Sul fronte terrestre dopo che le armate italiane riuscirono a bloccare l'avanzata nemica sul Piave, il 15 giugno 1918 dovettero affrontare un nuovo attacco austro-ungarico che fu respinto dall'esercito italiano, il quale, successivamente passò al contrattacco. Diaz elaborò un piano di attacco massiccio su un unico punto invece che su tutta la linea, nel tentativo di sfondare le difese e tagliare le vie di collegamento con le retrovie; la scelta ricadde sulla cittadina di Vittorio Veneto. L'Austria-Ungheria era ormai in preda a forti disordini interni, e la crisi interna dell'impero si ripercosse sul fronte: i reparti imperiali iniziarono a dividersi su base etnica e nazionale, rifiutandosi di eseguire gli ordini degli alti comandi.
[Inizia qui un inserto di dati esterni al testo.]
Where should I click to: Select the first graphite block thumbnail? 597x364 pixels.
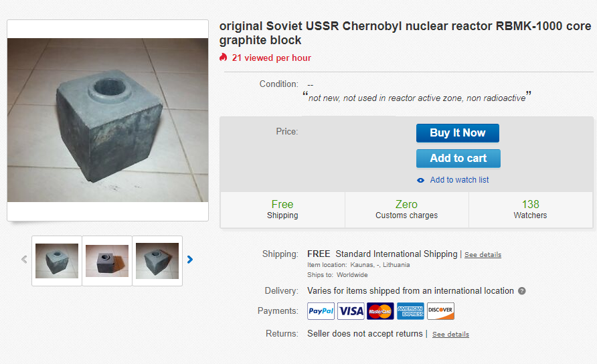(57, 260)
La sera del 29 ottobre il generale Borojević diede l'ordine di ritirata generale lungo tutto il fronte; iniziò quindi un accanito inseguimento da parte delle forze italiane e le armate austro-ungariche iniziarono a disfarsi lasciando migliaia di prigionieri in mano al nemico.
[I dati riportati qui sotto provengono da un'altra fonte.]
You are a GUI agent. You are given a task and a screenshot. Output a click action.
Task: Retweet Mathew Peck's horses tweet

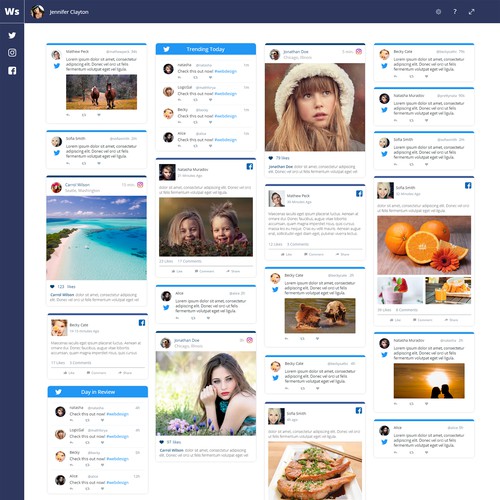[x=84, y=115]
Il 14 settembre 1918 le forze alleate lungo il fronte macedone lanciarono una massiccia offensiva contro le posizioni nemiche nella regione, provocandone il collasso; a fine settembre la Bulgaria fu costretta a chiedere l'armistizio, e le forze alleate iniziarono quindi la loro marcia verso l'Austria-Ungheria. Il comandante in capo delle forze alleate schierate nei Balcani, il francese Louis Franchet d'Esperey, richiese quindi alla marina militare francese di intraprendere un'azione per bloccare il porto di Durazzo, importante via di rifornimento per le forze austro-ungariche: il governo francese richiese l'autorizzazione per l'attacco a quello italiano, il quale si assicurò che tale rilevante azione fosse condotta sotto il suo comando[111]. Il 26 settembre Revel diede il suo assenso all'operazione, che fu affidata all'ammiraglio Osvaldo Paladini, il quale comandava una imponente squadra di navi alleate che si diressero verso Durazzo divise in due gruppi, uno per bombardare il porto e il secondo che avrebbe aspettato a largo le navi nemiche che si sarebbero allontanate dal porto. Il bombardamento navale di Durazzo iniziò intorno alle 12:00 e intorno alle 12:42 al fuoco contro il porto si unirono anche i tre incrociatori leggeri britannici: poco dopo aver iniziato il tiro, tuttavia, l'incrociatore Weymouth fu colpito da un siluro del sommergibile austroungarico U 31, che con il gemello U 29 stava cercando di allontanarsi in immersione; i due sommergibili furono sottoposti a lungi attacchi con bombe di profondità da parte dei cacciasommergibili statunitensi, riportando danni ma riuscendo tuttavia a dileguarsi. Il bombardamento del porto si interruppe verso le 12:55, e le unità alleate iniziarono il rientro alla base: le strutture portuali e militari di Durazzo avevano subito danni, e forte era stato l'impatto sul morale degli abitanti della città; dei piroscafi austroungarici ancorati in rada, lo Stambul fu affondato mentre il Graz e lo Herzegovina furono danneggiati. Il 10 ottobre le ultime unità austroungariche lasciarono Durazzo, che fu infine occupata dagli italiani il 16 ottobre seguente[112].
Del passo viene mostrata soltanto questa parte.